* [Provided data]
■ ■ ■

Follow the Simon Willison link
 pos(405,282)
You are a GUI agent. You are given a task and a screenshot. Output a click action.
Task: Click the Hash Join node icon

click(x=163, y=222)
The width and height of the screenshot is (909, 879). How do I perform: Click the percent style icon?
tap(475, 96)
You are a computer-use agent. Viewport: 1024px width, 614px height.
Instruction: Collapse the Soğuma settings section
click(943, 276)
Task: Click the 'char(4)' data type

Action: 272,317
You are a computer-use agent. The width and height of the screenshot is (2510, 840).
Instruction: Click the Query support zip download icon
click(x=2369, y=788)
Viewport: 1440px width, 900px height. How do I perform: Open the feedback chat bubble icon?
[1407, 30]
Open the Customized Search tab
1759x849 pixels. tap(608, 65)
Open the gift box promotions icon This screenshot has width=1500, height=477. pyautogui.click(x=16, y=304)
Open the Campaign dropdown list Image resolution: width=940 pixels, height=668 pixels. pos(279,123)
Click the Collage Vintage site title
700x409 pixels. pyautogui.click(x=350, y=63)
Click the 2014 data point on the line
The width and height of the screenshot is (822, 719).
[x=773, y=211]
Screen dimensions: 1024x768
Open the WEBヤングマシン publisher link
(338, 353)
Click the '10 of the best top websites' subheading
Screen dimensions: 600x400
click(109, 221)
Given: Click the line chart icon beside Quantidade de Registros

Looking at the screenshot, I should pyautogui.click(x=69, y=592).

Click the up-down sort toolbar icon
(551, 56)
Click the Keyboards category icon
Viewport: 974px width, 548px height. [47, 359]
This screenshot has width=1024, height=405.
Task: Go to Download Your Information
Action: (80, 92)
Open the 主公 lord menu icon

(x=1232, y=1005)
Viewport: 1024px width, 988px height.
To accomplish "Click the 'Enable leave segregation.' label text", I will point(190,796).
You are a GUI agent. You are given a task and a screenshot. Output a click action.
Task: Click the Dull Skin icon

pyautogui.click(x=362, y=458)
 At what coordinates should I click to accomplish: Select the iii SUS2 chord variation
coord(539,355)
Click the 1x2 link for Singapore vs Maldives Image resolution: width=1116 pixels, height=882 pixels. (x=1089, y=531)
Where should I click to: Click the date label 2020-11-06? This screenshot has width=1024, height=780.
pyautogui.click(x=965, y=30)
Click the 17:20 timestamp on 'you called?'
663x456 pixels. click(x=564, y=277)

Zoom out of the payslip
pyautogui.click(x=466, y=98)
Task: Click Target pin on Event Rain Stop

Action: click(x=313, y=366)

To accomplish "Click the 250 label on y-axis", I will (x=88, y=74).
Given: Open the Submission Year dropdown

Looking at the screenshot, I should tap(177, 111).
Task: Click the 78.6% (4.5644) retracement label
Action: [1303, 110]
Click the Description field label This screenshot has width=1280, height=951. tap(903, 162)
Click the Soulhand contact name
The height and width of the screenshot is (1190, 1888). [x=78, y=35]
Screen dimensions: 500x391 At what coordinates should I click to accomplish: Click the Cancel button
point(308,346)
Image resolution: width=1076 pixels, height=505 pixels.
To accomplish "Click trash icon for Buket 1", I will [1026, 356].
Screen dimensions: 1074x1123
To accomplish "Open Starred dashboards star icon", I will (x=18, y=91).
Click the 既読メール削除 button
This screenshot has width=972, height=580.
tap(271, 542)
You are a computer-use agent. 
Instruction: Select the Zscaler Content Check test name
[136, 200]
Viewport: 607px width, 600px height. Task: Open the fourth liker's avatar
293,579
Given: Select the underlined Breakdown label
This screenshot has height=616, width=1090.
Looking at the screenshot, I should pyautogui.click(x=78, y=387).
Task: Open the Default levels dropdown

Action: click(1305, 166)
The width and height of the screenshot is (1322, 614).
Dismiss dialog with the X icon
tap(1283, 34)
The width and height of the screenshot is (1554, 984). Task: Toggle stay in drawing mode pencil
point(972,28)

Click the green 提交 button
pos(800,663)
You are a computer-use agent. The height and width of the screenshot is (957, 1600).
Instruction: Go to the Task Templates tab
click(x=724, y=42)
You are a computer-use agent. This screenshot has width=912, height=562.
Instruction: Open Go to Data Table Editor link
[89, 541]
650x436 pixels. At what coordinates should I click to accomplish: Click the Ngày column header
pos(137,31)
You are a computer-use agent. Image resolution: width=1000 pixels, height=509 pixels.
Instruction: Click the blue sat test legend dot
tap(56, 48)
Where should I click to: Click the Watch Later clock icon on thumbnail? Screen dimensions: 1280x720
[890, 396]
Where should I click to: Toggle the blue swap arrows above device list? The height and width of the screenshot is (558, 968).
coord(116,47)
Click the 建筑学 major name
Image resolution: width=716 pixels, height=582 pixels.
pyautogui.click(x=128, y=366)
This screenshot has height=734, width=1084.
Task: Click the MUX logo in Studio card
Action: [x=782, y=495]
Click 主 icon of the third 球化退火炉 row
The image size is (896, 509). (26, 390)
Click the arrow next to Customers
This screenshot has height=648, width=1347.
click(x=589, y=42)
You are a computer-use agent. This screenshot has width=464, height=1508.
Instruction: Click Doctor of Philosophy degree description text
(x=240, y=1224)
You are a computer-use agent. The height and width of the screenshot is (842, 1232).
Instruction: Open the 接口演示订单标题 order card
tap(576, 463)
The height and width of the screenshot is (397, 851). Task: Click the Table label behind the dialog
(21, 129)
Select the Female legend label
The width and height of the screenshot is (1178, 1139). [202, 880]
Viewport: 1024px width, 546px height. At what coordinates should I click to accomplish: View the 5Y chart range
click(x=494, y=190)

■ ■ ■

* [Required action]
Would you output the full listing exactly as it stands?

* [Result for this exercise]
Follow the Simon Willison link
 pos(405,282)
You are a GUI agent. You are given a task and a screenshot. Output a click action.
Task: Click the Hash Join node icon

click(x=163, y=222)
The width and height of the screenshot is (909, 879). How do I perform: Click the percent style icon?
tap(475, 96)
You are a computer-use agent. Viewport: 1024px width, 614px height.
Instruction: Collapse the Soğuma settings section
click(943, 276)
Task: Click the 'char(4)' data type

Action: 272,317
You are a computer-use agent. The width and height of the screenshot is (2510, 840).
Instruction: Click the Query support zip download icon
click(x=2369, y=788)
Viewport: 1440px width, 900px height. How do I perform: Open the feedback chat bubble icon?
[1407, 30]
Open the Customized Search tab
1759x849 pixels. tap(608, 65)
Open the gift box promotions icon This screenshot has width=1500, height=477. pyautogui.click(x=16, y=304)
Open the Campaign dropdown list Image resolution: width=940 pixels, height=668 pixels. pos(279,123)
Click the Collage Vintage site title
700x409 pixels. pyautogui.click(x=350, y=63)
Click the 2014 data point on the line
The width and height of the screenshot is (822, 719).
[x=773, y=211]
Screen dimensions: 1024x768
Open the WEBヤングマシン publisher link
(338, 353)
Click the '10 of the best top websites' subheading
Screen dimensions: 600x400
click(109, 221)
Given: Click the line chart icon beside Quantidade de Registros

Looking at the screenshot, I should pyautogui.click(x=69, y=592).

Click the up-down sort toolbar icon
(551, 56)
Click the Keyboards category icon
Viewport: 974px width, 548px height. [47, 359]
This screenshot has width=1024, height=405.
Task: Go to Download Your Information
Action: (80, 92)
Open the 主公 lord menu icon

(x=1232, y=1005)
Viewport: 1024px width, 988px height.
To accomplish "Click the 'Enable leave segregation.' label text", I will point(190,796).
You are a GUI agent. You are given a task and a screenshot. Output a click action.
Task: Click the Dull Skin icon

pyautogui.click(x=362, y=458)
 At what coordinates should I click to accomplish: Select the iii SUS2 chord variation
coord(539,355)
Click the 1x2 link for Singapore vs Maldives Image resolution: width=1116 pixels, height=882 pixels. (x=1089, y=531)
Where should I click to: Click the date label 2020-11-06? This screenshot has width=1024, height=780.
pyautogui.click(x=965, y=30)
Click the 17:20 timestamp on 'you called?'
663x456 pixels. click(x=564, y=277)

Zoom out of the payslip
pyautogui.click(x=466, y=98)
Task: Click Target pin on Event Rain Stop

Action: click(x=313, y=366)

To accomplish "Click the 250 label on y-axis", I will (x=88, y=74).
Given: Open the Submission Year dropdown

Looking at the screenshot, I should tap(177, 111).
Task: Click the 78.6% (4.5644) retracement label
Action: [1303, 110]
Click the Description field label This screenshot has width=1280, height=951. tap(903, 162)
Click the Soulhand contact name
The height and width of the screenshot is (1190, 1888). [x=78, y=35]
Screen dimensions: 500x391 At what coordinates should I click to accomplish: Click the Cancel button
point(308,346)
Image resolution: width=1076 pixels, height=505 pixels.
To accomplish "Click trash icon for Buket 1", I will [1026, 356].
Screen dimensions: 1074x1123
To accomplish "Open Starred dashboards star icon", I will (x=18, y=91).
Click the 既読メール削除 button
This screenshot has width=972, height=580.
tap(271, 542)
You are a computer-use agent. 
Instruction: Select the Zscaler Content Check test name
[136, 200]
Viewport: 607px width, 600px height. Task: Open the fourth liker's avatar
293,579
Given: Select the underlined Breakdown label
This screenshot has height=616, width=1090.
Looking at the screenshot, I should pyautogui.click(x=78, y=387).
Task: Open the Default levels dropdown

Action: click(1305, 166)
The width and height of the screenshot is (1322, 614).
Dismiss dialog with the X icon
tap(1283, 34)
The width and height of the screenshot is (1554, 984). Task: Toggle stay in drawing mode pencil
point(972,28)

Click the green 提交 button
pos(800,663)
You are a computer-use agent. The height and width of the screenshot is (957, 1600).
Instruction: Go to the Task Templates tab
click(x=724, y=42)
You are a computer-use agent. This screenshot has width=912, height=562.
Instruction: Open Go to Data Table Editor link
[89, 541]
650x436 pixels. At what coordinates should I click to accomplish: Click the Ngày column header
pos(137,31)
You are a computer-use agent. Image resolution: width=1000 pixels, height=509 pixels.
Instruction: Click the blue sat test legend dot
tap(56, 48)
Where should I click to: Click the Watch Later clock icon on thumbnail? Screen dimensions: 1280x720
[890, 396]
Where should I click to: Toggle the blue swap arrows above device list? The height and width of the screenshot is (558, 968).
coord(116,47)
Click the 建筑学 major name
Image resolution: width=716 pixels, height=582 pixels.
pyautogui.click(x=128, y=366)
This screenshot has height=734, width=1084.
Task: Click the MUX logo in Studio card
Action: [x=782, y=495]
Click 主 icon of the third 球化退火炉 row
The image size is (896, 509). (26, 390)
Click the arrow next to Customers
This screenshot has height=648, width=1347.
click(x=589, y=42)
You are a computer-use agent. This screenshot has width=464, height=1508.
Instruction: Click Doctor of Philosophy degree description text
(x=240, y=1224)
You are a computer-use agent. The height and width of the screenshot is (842, 1232).
Instruction: Open the 接口演示订单标题 order card
tap(576, 463)
The height and width of the screenshot is (397, 851). Task: Click the Table label behind the dialog
(21, 129)
Select the Female legend label
The width and height of the screenshot is (1178, 1139). [202, 880]
Viewport: 1024px width, 546px height. At what coordinates should I click to accomplish: View the 5Y chart range
click(x=494, y=190)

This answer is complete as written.